Presque une année plus tard, nous trouvons ces lignes qui son d’une éloquence inimitable :

« Il est impossible de décrire le martyre de mon âme. Je peux dire que sans la grâce et la force de la Petite Maman, il y aurait motif pour désespérer. Je me sens seule, complètement seule, abandonné de tout et de tous, mais le pire c’est de vivre encore dans le monde n’ayant aucune vie. Toutes les souffrances, paroles et actions meurent en moi avant même qu’elles n’existent. Il me semble ne pas vivre ni pour le monde ni pour Jésus. Tout est mort, aussi bien dans le Ciel que dans le monde et en dehors de celui-ci. Mon ignorance est si grande que tout s’est obscurci et s’obscurcit ; on dirait que je n’ai jamais compris ne comprends ni comprendrai. Je ne sais le dire : on dirait que je ne suis jamais sortie de mon néant, que je n’ai jamais vécu ni vivrai.

Quand j’ai besoin de me faire comprendre, de dire ces sentiments de mon âme, je ressens que je ne dis rien dans mon fort intérieur, mon cœur et mon âme semblent pleurer et crier : quelle douleur, quelle agonie !

Je ne peux supporter tant de douleur, sachant et sentant ce que Jésus souffre. Je voudrais des mondes et des mondes remplis de corps afin de donner la vie pour Jésus, pour lui donner des âmes et Lui prouver mon amour. Je ne sais pas dire ce que j’aimerais dire : j’aimerais voir le monde entier embrasé par l’amour de tous les cœurs, afin que Jésus fut aimé et réparé… »

Au milieu de tant de douleurs et de tant de ténèbres, Alexandrina a eu, vers la fin de l’année 1949, ou peut-être au début janvier 1950 une joie passagère. Elle en parle dans une lettre du 9 janvier 1950 :

« De Rome, par l’intermédiaire du Père Humberto, j’ai reçu j’ai reçu une carte avec la photo du Saint-Père, les bras ouverts et les yeux levés vers le ciel. La carte disait ceci : “J’ai été reçu par le Saint-Père et lui ai demandé une bénédiction spéciale pour vous, et lui ai raconté un peu votre vie. Et lui, ouvrant affectueusement les bras et priant, a dit, — oui, oui. Non pas une bénédiction, mais toutes les bénédictions pour cette fille tant aimée ! — Et il dit encore : — et pour tous ceux qui l’entourent”.

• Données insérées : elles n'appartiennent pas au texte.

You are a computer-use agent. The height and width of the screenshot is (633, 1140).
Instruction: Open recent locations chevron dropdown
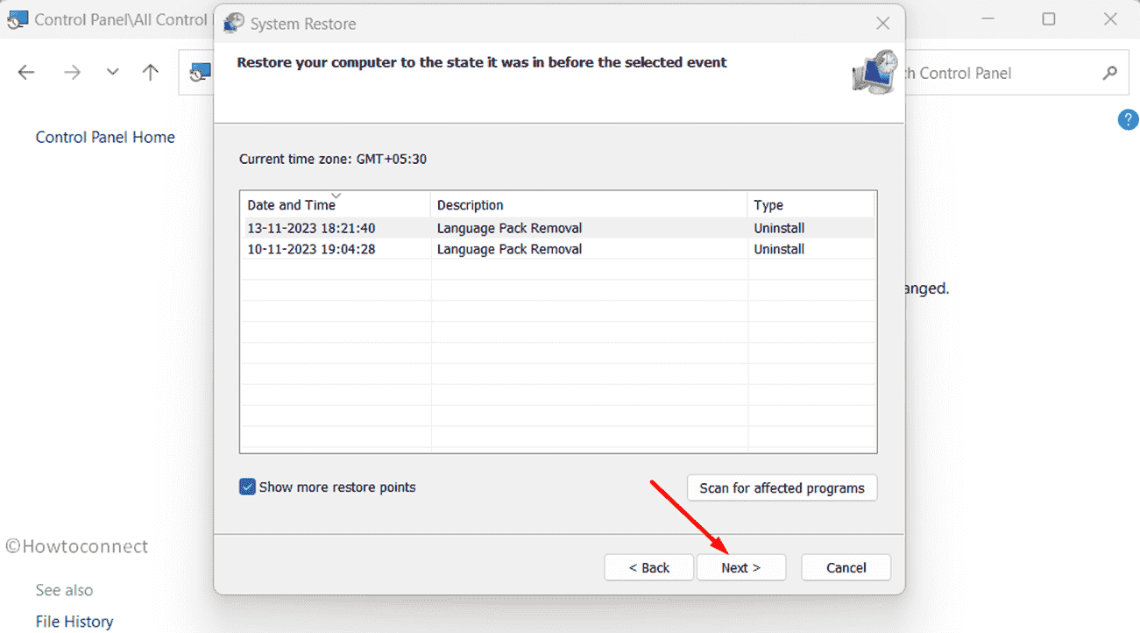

Cela m’a procuré une grande joie. Je l’aime beaucoup ».

Les lettres deviennent plus rares, parce que ni les souffrances ni la multitude des gens qui, en ces dernières années la fréquentent constamment, parfois des milliers par jours, ne lui permettent pas d’écrire. Mais, la teneur est toujours la même, dans toutes celles qu’elle a écrites jusqu’à sa mort : souffrances physiques et surtout mystiques, de plus en plus atroces, toujours aussi incompréhensibles, et en même temps, de plus en plus de générosité pour tout accepter venant des mains du Seigneur, pour Le consoler et Lui sauver des âmes.

Nous terminerons par ces mots de sa dernière lettre datée du 29 juillet 1955 :

« Les maux de mon corps et de mon âme sont tels qu’ils m’empêchent, presque toujours, d’accomplir mes devoirs. Je veux, mais je ne le peux point. Parfois, je ne suis ni du ciel ni de la terre, ni vivante ni morte ; je suis un être inutile. C’est miracle si dans cet état de mon corps et de mon âme, dans cette vie sans vie, sans Dieu et sans Éternité, je ne désespère pas. Que mon âme reste en paix, dans cette lute constante, est une grâce que jamais je n’arriverai pas à remercie assez le Seigneur. L’Éternité elle-même ne serait pas suffisante… »


[1] Allusion aux extases de la Passion vécue par Alexandrina.

[2] Et plus près de nous, Marthe Robin, française, qui semble être restée sans aucun aliment pendant 48 ans. Note du traducteur.